Jeffrey juga mengakui bahwa efek dari pengungkapan ini mungkin menyebabkan fluktuasi harga dan tekanan penjualan, terutama dari investor asing, dalam waktu singkat. “Secara realistis, kita mengantisipasi adanya dampak sementara seperti penurunan bobot indeks untuk jangka pendek,” tambahnya.

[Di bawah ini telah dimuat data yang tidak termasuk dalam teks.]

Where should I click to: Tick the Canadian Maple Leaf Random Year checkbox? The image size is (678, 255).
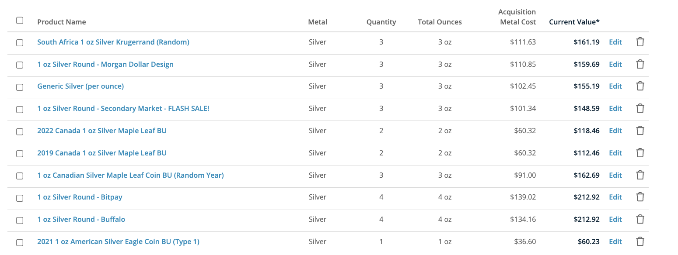(20, 176)
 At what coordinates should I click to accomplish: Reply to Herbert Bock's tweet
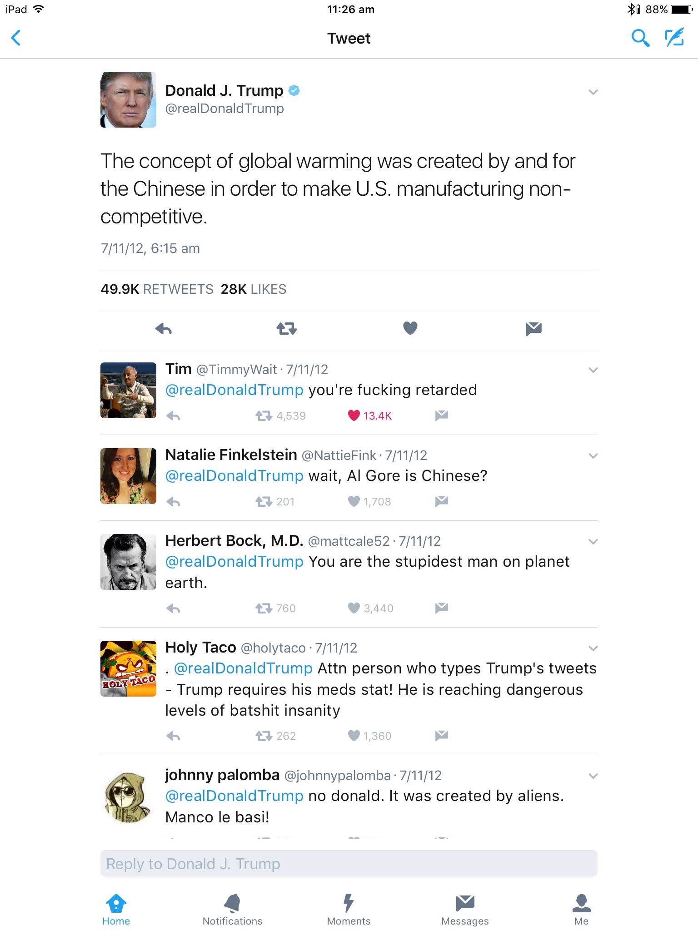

Menurut Jeffrey, alasan BEI tidak menjelaskan secara rinci metode pengukuran kepemilikan berlapis tinggi adalah untuk menjaga objektivitas sebagai lembaga pengatur. Ia menekankan bahwa pengungkapan ini bertujuan memastikan keputusan yang diambil berdasarkan mekanisme pasar yang adil dan teratur. “Dengan demikian, tindakan kami bisa diakui secara bertanggung jawab dan tidak dipengaruhi oleh intervensi pihak tertentu,” jelas Jeffrey.